> Text extract
+--
# Hubby Got His PR visa - Thinking of Investing



## wisdomlight (Nov 19, 2016)

Hi. My husband finally got his PR visa. He is working/living in Toronto and now thinking of investing a small property (new home) for the family. Do you think it's worth investing in Canada if we're not really Canadians? We're originally from Ph but my husband seems to be decided to stay in Canada for good. Some of our friends are telling that it is quite expensive to live and invest in Toronto. What can you say about it? My husband is really eager to get a property and now looking for a financial assistance from different banks. And which bank do you think offers a fair or low interest rate? In case you can suggest a good one, will definitely appreciate. If not, no worries...will continue to ask some of our friends. Thank you!


----------



## mordko (Jan 23, 2016)

If you plan to live in Canada then it makes no difference if you are "really Canadian" or not. 

Decision on whether to buy a home or not depends on a lot of factors and you didn't really provide enough information. If it is mainly an investment decision then I would be cautious right now because the prices have rocketed and returns going forward are unlikely to be as good, particularly considering everything else that is going on.

For mortgages - don't go to the bank. Pick a mortgage broker. You need one anyway, given that you don't understand how the Canadian system works, but they will also ensure that you get a good deal. It's not just the main banks that offer mortgages.


----------



## OhGreatGuru (May 24, 2009)

wisdomlight said:


> .... BTW, I have question about transportation. Will it be necessary to get a car or transportation system is good enough? ....


We couldn't possibly say. It depends on lifestyle choices; where you live in relation to work; and other factors. GTA has the biggest public transit system in Canada, but none of our public transit systems can compare with those of most West European countries.

Where the heck is Ph anyway?


----------



## Spudd (Oct 11, 2011)

wisdomlight said:


> I just read about good auto purchase deals which I think will also be available in Toronto.


I strongly suspect this is mis-guided spam. If not, I strongly doubt you will be able to get a loan from a California credit union to buy a car in Toronto. LOL.


----------



## Mukhang pera (Feb 26, 2016)

OhGreatGuru said:


> Where the heck is Ph anyway?


My best guess would be the Philippines, a.k.a Phils., a.k.a. PI (Philippine Islands), a.k.a. RP (Republic of the Philippines).


----------
+--
> Items
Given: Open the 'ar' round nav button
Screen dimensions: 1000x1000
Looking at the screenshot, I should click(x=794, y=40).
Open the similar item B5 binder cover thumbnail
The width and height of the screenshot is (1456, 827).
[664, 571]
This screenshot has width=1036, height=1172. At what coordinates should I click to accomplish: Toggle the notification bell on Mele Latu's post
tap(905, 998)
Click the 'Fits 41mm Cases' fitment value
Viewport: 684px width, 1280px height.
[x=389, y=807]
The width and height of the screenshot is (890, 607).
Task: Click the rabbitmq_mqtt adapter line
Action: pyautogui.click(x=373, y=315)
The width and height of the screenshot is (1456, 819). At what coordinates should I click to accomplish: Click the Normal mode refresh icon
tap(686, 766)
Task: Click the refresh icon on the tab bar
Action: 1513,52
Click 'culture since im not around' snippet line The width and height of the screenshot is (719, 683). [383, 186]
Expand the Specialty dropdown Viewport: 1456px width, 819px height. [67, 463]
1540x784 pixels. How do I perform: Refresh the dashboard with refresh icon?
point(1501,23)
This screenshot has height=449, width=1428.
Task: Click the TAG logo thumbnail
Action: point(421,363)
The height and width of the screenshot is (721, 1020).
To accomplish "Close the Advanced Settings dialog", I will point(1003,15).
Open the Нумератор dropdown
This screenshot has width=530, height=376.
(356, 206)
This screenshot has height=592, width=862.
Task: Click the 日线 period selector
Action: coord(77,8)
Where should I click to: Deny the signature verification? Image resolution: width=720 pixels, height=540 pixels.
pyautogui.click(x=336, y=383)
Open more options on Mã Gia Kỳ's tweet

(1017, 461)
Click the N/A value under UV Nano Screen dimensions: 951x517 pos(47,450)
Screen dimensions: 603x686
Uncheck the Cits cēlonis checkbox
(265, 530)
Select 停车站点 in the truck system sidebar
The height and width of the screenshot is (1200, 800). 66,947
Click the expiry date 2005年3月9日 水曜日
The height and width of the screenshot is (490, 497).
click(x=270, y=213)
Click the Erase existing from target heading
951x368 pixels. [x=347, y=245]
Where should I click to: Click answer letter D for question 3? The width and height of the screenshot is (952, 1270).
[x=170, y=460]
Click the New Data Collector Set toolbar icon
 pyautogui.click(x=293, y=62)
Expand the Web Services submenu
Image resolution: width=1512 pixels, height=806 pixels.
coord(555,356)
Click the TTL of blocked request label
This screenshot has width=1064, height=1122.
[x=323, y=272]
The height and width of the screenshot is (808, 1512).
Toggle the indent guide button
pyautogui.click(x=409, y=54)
+--
> Given instruction A
From the forum thread on buying property in Toronto, reproduce the part that opens with the words containing "I strongly suspect" and closes with "(Feb 26, 2016)".
> Given instruction B
Answer these questions using the forum thread on buying property in Toronto.
(i) What does mordko recommend picking instead of going to the bank for a mortgage?
(ii) According to OhGreatGuru, which area has the biggest public transit system in Canada?
(iii) What is Mukhang pera's best guess for what "Ph" refers to?

> Worked solution A
I strongly suspect this is mis-guided spam. If not, I strongly doubt you will be able to get a loan from a California credit union to buy a car in Toronto. LOL.


----------



## Mukhang pera (Feb 26, 2016)

> Worked solution B
(i) A mortgage broker.
(ii) The GTA.
(iii) The Philippines.